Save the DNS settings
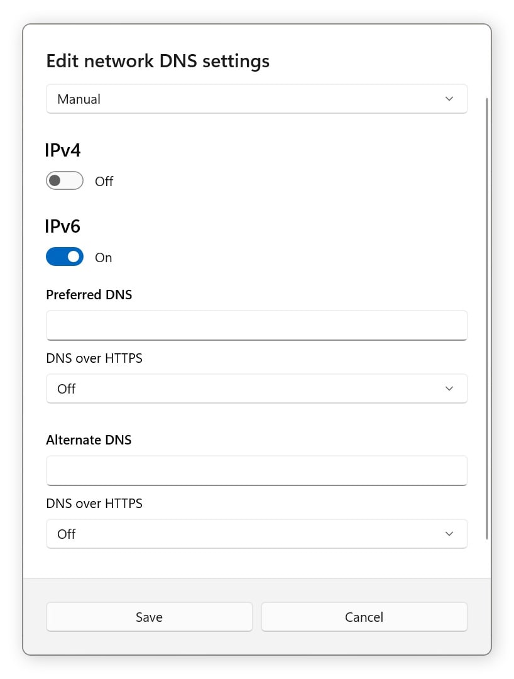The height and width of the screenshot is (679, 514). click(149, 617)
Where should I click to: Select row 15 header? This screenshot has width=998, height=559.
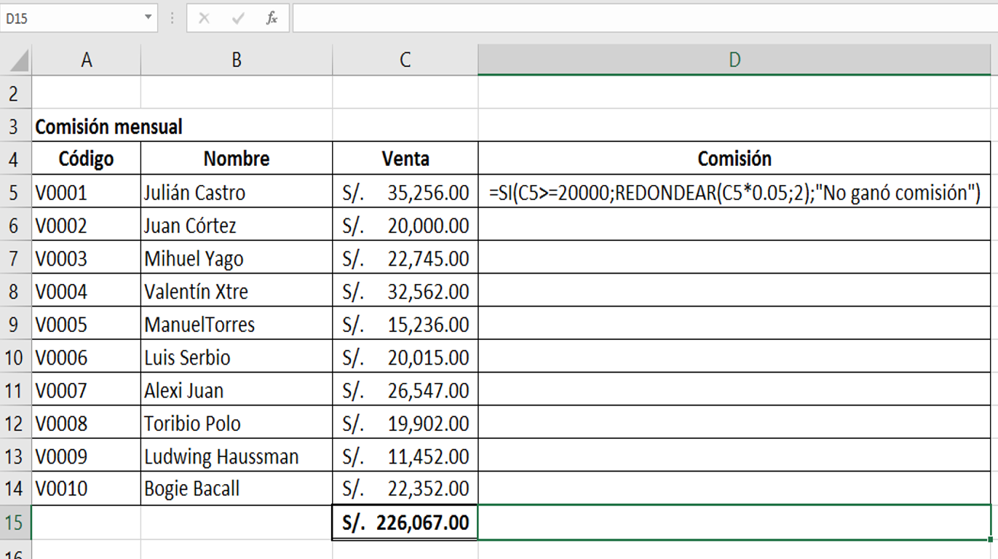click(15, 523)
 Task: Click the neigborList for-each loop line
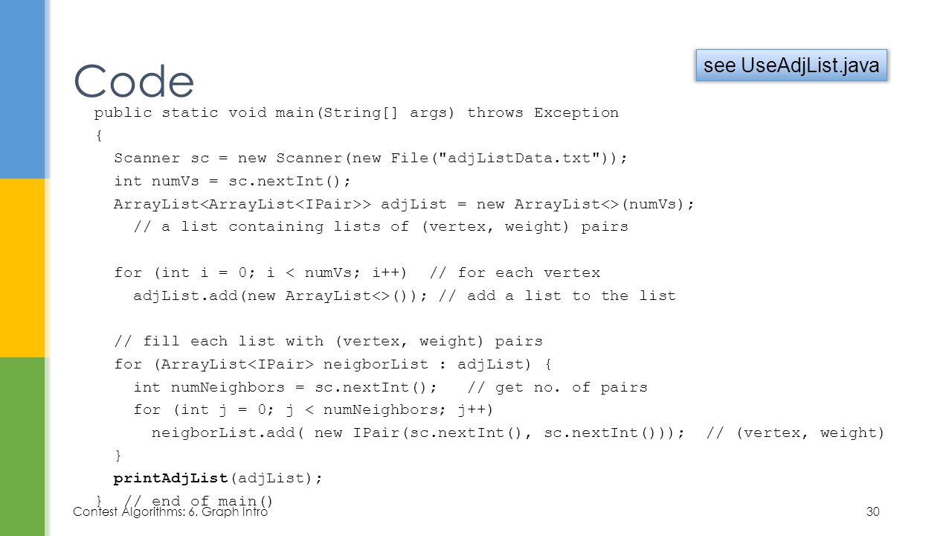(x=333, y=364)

==================================================

Since only the text is needed, retype the data above exactly and omit the pictures.

Save the DNS settings
The height and width of the screenshot is (679, 514). click(149, 617)
Where should I click to: Select row 15 header? This screenshot has width=998, height=559.
click(15, 523)
 Task: Click the neigborList for-each loop line
(x=333, y=364)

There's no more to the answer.